WHAT TO WORK ON: Each entry that follows must be output without any deviation.

Stored records:
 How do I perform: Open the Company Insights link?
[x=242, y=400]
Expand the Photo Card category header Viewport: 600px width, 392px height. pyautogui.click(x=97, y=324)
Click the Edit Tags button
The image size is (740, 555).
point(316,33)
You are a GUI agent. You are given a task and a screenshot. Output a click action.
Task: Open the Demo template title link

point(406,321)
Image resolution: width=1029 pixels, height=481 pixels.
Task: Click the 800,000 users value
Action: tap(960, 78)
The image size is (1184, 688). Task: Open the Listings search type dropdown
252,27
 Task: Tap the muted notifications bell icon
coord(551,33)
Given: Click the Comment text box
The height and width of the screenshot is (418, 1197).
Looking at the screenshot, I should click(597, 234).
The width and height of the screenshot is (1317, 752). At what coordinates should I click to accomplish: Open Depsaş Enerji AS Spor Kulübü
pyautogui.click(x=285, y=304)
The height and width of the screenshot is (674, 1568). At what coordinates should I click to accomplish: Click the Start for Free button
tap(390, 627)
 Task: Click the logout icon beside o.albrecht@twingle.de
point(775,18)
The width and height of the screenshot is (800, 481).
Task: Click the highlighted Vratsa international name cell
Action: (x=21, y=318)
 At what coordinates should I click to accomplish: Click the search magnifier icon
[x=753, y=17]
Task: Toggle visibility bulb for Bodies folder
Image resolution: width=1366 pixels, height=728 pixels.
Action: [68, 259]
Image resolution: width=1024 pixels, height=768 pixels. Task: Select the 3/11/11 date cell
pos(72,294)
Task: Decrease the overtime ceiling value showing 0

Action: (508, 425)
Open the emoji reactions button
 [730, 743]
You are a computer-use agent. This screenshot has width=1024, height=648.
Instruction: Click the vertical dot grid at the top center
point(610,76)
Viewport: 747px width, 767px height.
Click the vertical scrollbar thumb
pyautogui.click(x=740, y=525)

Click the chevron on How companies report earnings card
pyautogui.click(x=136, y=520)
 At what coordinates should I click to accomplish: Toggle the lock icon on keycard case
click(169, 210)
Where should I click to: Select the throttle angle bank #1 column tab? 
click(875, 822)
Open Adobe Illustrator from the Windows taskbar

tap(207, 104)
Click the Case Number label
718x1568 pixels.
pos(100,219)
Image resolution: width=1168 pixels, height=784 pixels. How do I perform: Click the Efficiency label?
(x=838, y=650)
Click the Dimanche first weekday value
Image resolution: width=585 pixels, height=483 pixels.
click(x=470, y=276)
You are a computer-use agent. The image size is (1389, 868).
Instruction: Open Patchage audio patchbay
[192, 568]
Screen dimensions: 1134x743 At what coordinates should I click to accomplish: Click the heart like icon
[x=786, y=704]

TASK SOLUTION:
 How do I perform: Open the Company Insights link?
[x=242, y=400]
Expand the Photo Card category header Viewport: 600px width, 392px height. pyautogui.click(x=97, y=324)
Click the Edit Tags button
The image size is (740, 555).
point(316,33)
You are a GUI agent. You are given a task and a screenshot. Output a click action.
Task: Open the Demo template title link

point(406,321)
Image resolution: width=1029 pixels, height=481 pixels.
Task: Click the 800,000 users value
Action: tap(960, 78)
The image size is (1184, 688). Task: Open the Listings search type dropdown
252,27
 Task: Tap the muted notifications bell icon
coord(551,33)
Given: Click the Comment text box
The height and width of the screenshot is (418, 1197).
Looking at the screenshot, I should click(597, 234).
The width and height of the screenshot is (1317, 752). At what coordinates should I click to accomplish: Open Depsaş Enerji AS Spor Kulübü
pyautogui.click(x=285, y=304)
The height and width of the screenshot is (674, 1568). At what coordinates should I click to accomplish: Click the Start for Free button
tap(390, 627)
 Task: Click the logout icon beside o.albrecht@twingle.de
point(775,18)
The width and height of the screenshot is (800, 481).
Task: Click the highlighted Vratsa international name cell
Action: (x=21, y=318)
 At what coordinates should I click to accomplish: Click the search magnifier icon
[x=753, y=17]
Task: Toggle visibility bulb for Bodies folder
Image resolution: width=1366 pixels, height=728 pixels.
Action: [68, 259]
Image resolution: width=1024 pixels, height=768 pixels. Task: Select the 3/11/11 date cell
pos(72,294)
Task: Decrease the overtime ceiling value showing 0

Action: (508, 425)
Open the emoji reactions button
 [730, 743]
You are a computer-use agent. This screenshot has width=1024, height=648.
Instruction: Click the vertical dot grid at the top center
point(610,76)
Viewport: 747px width, 767px height.
Click the vertical scrollbar thumb
pyautogui.click(x=740, y=525)

Click the chevron on How companies report earnings card
pyautogui.click(x=136, y=520)
 At what coordinates should I click to accomplish: Toggle the lock icon on keycard case
click(169, 210)
Where should I click to: Select the throttle angle bank #1 column tab? 
click(875, 822)
Open Adobe Illustrator from the Windows taskbar

tap(207, 104)
Click the Case Number label
718x1568 pixels.
pos(100,219)
Image resolution: width=1168 pixels, height=784 pixels. How do I perform: Click the Efficiency label?
(x=838, y=650)
Click the Dimanche first weekday value
Image resolution: width=585 pixels, height=483 pixels.
click(x=470, y=276)
You are a computer-use agent. The image size is (1389, 868).
Instruction: Open Patchage audio patchbay
[192, 568]
Screen dimensions: 1134x743 At what coordinates should I click to accomplish: Click the heart like icon
[x=786, y=704]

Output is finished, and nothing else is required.